The government gave all kinds of signals for the past several months that it would go for a premature presidential election early next year before the parliamentary polls. Grand preparations were made for an announcement to be made by President Mahinda Rajapaksa of his decision at the recent SLFP convention in Colombo. But, he only consulted the convention as to which election should be held first, presidential or parliamentary. All the delegates wanted a presidential election. The President then promised to refer their decision to the party's Central Committee, saying there was ample time.

We haven't heard anything from the government about the next election ever since. The ruling party top guns are prevaricating on the issue. On Thursday, Minister Anura Priyadarshana Yapa said the President had two more years to go!

The JVP, which was earlier urging the President to complete the remaining two years of his tenure and scrap the executive presidency without holding another presidential election, went on the offensive after the SLFP convention, perhaps emboldened by the non-announcement of an election, demanding a presidential election forthwith. The President, the JVP said, had got cold feet because former Army Commander Gen. Sarath Fonseka was tipped to enter the fray.

Now, we hear gobbledygook from the JVP. Yesterday, JVP Propaganda Secretary Vijitha Herath told the media that his party would initiate a dialogue with Fonseka with a view to having him as the Opposition's common candidate. Asked whether the JVP was forming a new party for fielding Fonseka, Herath answered in the negative.
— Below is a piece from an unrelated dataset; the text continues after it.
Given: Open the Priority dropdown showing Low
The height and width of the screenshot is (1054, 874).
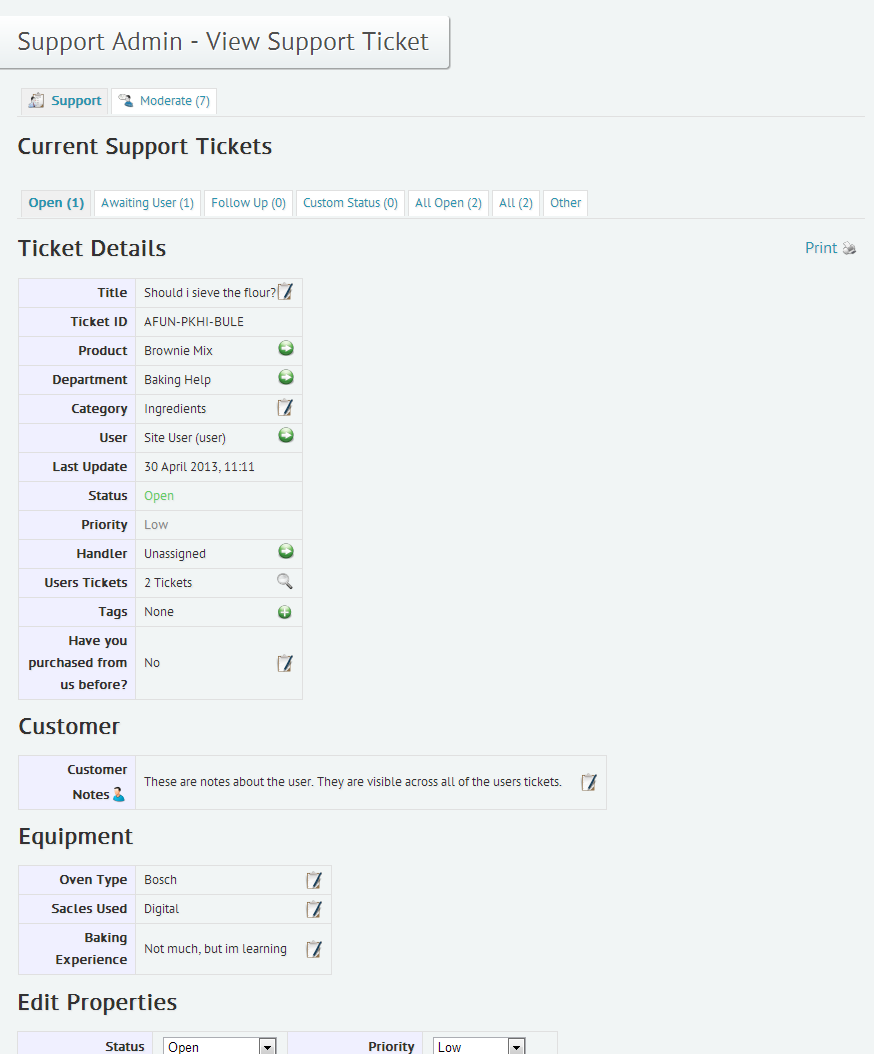Looking at the screenshot, I should click(479, 1047).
He quipped that the JVP was a recognised political party and therefore had no need for registering another one! But, when it was pointed out that JVP MP Lakshman Nipunaarachchi and another parliamentary colleague of his had applied for the registration of a new political party, Herath curtly said anyone had a right to do so. Curiouser! Curiouser!

The question is whether the JVP has been boasting all these days that Fonseka will be the Opposition's common presidential candidate and demanding a presidential election without obtaining his consent. Who is trying to fool whom?

UNF leaders pretend to be cock-a-hoop. Mangala Samaraweera had been telling the media until a few days ago that Fonseka would contest the presidential election. But, on Thursday, he chose to hum a different tune. He said the Opposition had a list of about eight ‘common candidates’ and it would select one of them after a presidential election was announced.

The UNP is also blowing hot and cold on the Fonseka issue. Its leader Wickremesinghe has issued ‘Ten Commandments’ to Fonseka and given all indications that Fonseka will come forward as the Opposition's presidential candidate but the UNP has not yet endorsed his candidature.

It is believed that there is resistance within the UNP to Fonseka's candidature. Unless the UNP's decision to field him is unanimous, a disgruntled faction is likely to react the same way as Sirimavo Bandaranaike's cabal did at the 1982 presidential election. Hector Kobbekaduwa was the SLFP candidate but the party leadership treacherously ensured his defeat, fearing that if he won, some other faction would consolidate power in the party. The Sirimavo faction gave Kobbekaduwa the kiss of death; it designed a poster, which they pasted in all parts of the country on the eve of the election projecting Kobbekaduwa as a mere puppet in the contest. Its slogan read, Methinita rata bhara denna, Kobbekaduwata chande denna (Vote for Kobbekaduwa to hand over the country to Methini or Sirimavo). Kobbekaduwa lost.

The Wickremesinghe faction of the UNP acted in a similar manner, when Gamini Dissanayake entered the presidential fray in 1994, though there were no such posters. The SLFP leadership or the Chandrika faction did likewise in 2005; it tried to ruin SLFP presidential candidate Mahinda Rajapaksa's chances of winning but in vain.

If Fonseka agrees to meet President Rajapaksa in the presidential contest, will history repeat itself with a poster appearing all over the country overnight with the slogan, Ranilta rata bhara denna, Fonsekata chande denna (Vote for Fonseka to hand over the country to Ranil)?

What is most confusing and intriguing is the silence of plain-spoken Gen. Fonseka. After the war resumed in 2006, he said he would finish it off before his retirement. And he did! But, upon his retirement, asked whether he would enter politics, he said he would make his decision known to one and all within 48 hours of leaving the uniform. But, he had not done so until this edition went to press. On an earlier occasion, in answer to a question at a media briefing whether he had political ambitions, Gen. Fonseka, in uniform at that time, minced no words when he declared that he did not want to sully his good name by taking to politics! Are we to gather that he has already become a politician, as he has begun to renege on promises after retirement?